Septapack der Transzendenz

Eintrag No. 486 — Derzeit stöbere ich in Peter Sloterdijks neuestem Buch »Gottes Eifer. Vom Kampf der drei Monotheismen«. Sloterdijks Bücher lese ich sehr gerne, denn abgesehen von den Stellen, wo er mir mit Fremdworten, die ich in keinem meiner heimischen Wörtbuch finde, vor’s Hirn haut, bereiten die mir einfach Spaß. Da ich in meinem Alltag umgeben bin von lauter Menschen, die seufzend den Kopf schütteln, wenn ich Sloterdijk erwähne, muss ich mein Blog als Überlaufventil nutzen und ein bischen Begeisterung ablassen. Vorsicht, denn was ich hier nun folgt, ist ein Remix vermengt mit eigenen Gedanken, keine Rezension.
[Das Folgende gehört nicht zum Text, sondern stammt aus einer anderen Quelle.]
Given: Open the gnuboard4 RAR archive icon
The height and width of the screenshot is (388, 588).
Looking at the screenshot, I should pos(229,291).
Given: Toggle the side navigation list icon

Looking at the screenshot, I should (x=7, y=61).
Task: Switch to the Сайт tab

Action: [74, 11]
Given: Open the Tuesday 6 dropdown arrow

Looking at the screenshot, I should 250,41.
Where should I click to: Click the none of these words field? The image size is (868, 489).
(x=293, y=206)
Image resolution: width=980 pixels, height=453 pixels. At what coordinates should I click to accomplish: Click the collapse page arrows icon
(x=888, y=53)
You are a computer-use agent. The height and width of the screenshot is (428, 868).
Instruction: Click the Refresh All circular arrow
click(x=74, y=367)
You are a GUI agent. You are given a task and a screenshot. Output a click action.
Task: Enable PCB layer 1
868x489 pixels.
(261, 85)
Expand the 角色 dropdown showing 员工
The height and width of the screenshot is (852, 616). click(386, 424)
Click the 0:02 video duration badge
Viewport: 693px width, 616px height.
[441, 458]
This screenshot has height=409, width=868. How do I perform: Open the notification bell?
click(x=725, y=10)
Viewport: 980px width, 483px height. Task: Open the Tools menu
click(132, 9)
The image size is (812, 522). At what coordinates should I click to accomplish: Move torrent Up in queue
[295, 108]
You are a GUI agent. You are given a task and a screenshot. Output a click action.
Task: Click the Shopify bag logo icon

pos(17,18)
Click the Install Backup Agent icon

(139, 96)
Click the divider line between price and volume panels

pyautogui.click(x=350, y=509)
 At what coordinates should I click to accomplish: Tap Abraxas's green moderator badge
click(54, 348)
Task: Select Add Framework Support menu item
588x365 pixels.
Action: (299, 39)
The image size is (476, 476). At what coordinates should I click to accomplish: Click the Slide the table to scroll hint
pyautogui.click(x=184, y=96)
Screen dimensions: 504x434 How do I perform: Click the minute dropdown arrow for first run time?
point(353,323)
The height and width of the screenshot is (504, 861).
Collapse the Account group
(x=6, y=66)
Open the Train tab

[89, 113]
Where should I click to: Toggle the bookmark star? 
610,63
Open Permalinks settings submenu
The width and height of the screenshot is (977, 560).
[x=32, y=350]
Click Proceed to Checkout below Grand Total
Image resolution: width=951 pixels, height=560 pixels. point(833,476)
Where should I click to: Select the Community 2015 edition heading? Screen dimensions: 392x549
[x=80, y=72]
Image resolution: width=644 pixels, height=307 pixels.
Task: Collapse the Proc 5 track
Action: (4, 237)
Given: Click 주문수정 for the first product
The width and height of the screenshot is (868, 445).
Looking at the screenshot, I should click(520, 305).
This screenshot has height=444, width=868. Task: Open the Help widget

Dabei reicht es mir schon, nur über’s erste Kapitel von »Gottes Eifer« zu faseln. Das dreht sich um die Prämissen (›das Vorausgeschickte‹) des Buches, worum es so geht, was man als Leser beachten sollte, um sich nicht das Gemüt zu stossen. Richtig gehend fetzig fand ich dort eine Unterteilung der Phänomene, die mit dem Transzendenten, dem Heiligen zu tun haben.

Da gibt’s zuerst mal vier Phänomene, die sich mittlerweile ohne große Umstände auf weltliche Art und Weise beschreiben lassen, und wo also (sag ich jetzt mal) heiliges und sakrales Getue vielleicht eine nette Folklore darstellt, aber mehr auch nicht. Sloterdijk beschreibt entsprechend diese Transzendenz-Phänomene als ›Verkennungen‹.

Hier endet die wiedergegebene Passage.